## Task item
From the listing below, set down exactly the lines between the one holding "You are a GUI" and the one holding "Screen dimensions: 1080x601", inclusive. No other line is wanted.

== Segment start ==

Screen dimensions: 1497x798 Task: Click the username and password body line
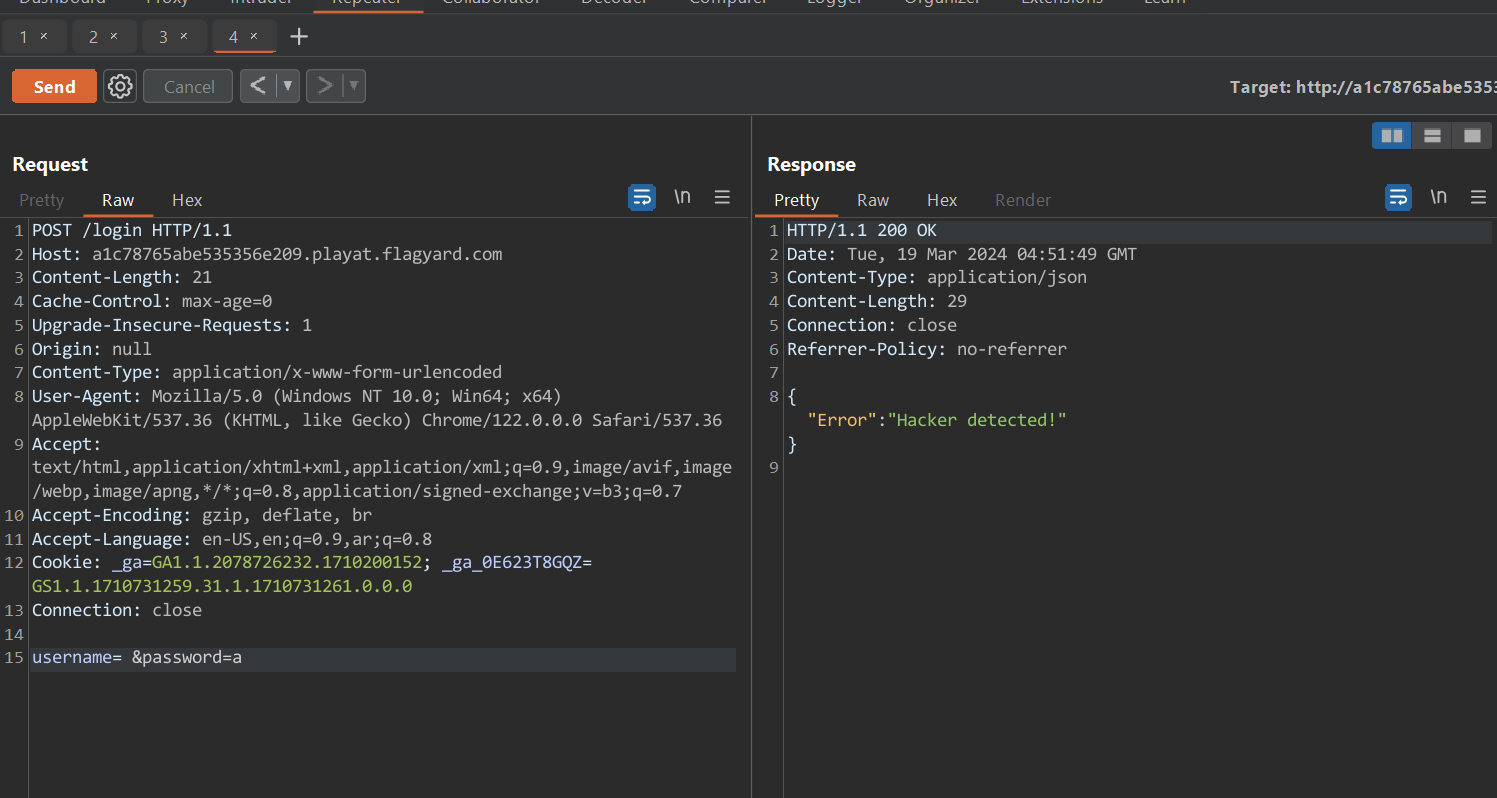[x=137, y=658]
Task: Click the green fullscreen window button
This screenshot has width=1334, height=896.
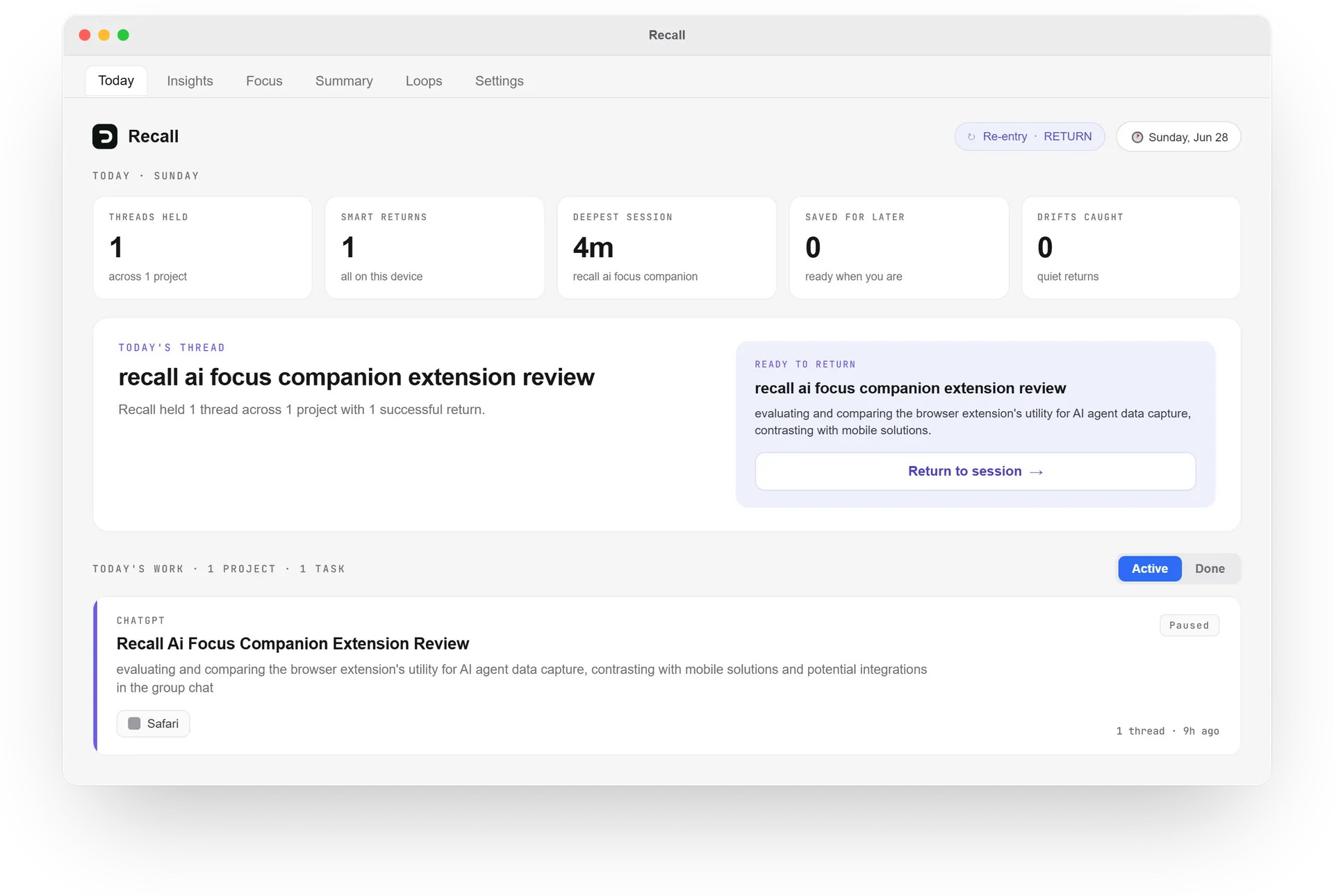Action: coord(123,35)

== Segment end ==
== Segment start ==

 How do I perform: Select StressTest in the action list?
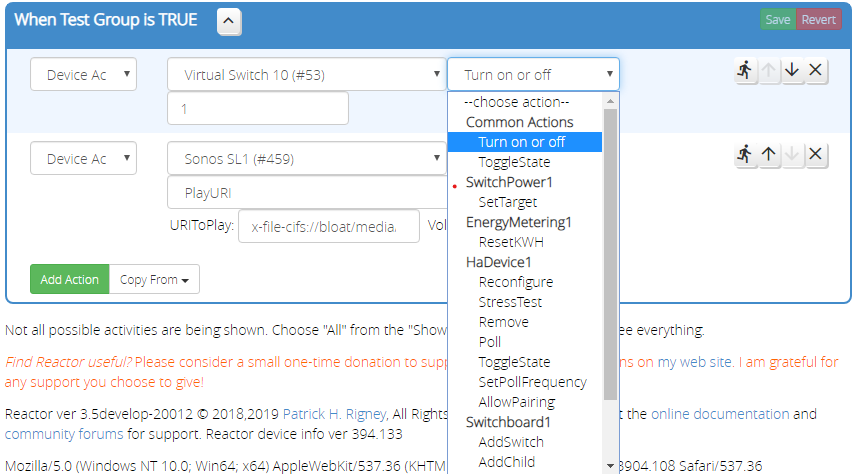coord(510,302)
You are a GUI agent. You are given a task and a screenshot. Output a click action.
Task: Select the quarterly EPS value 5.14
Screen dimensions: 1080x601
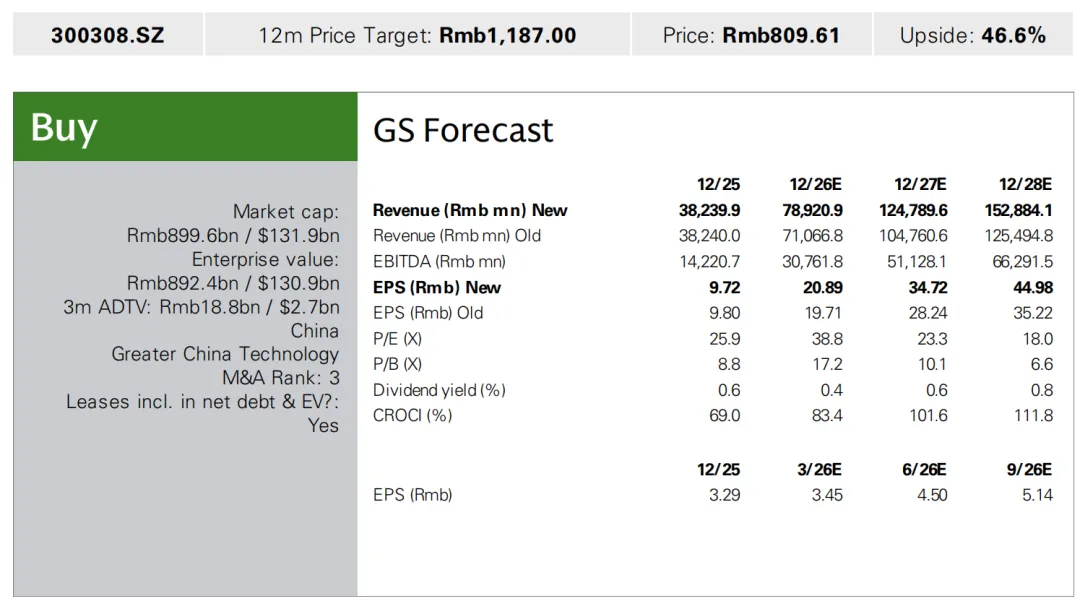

== Segment end ==

## Written solution
You are a GUI agent. You are given a task and a screenshot. Output a click action.
Task: Select the quarterly EPS value 5.14
Screen dimensions: 1080x601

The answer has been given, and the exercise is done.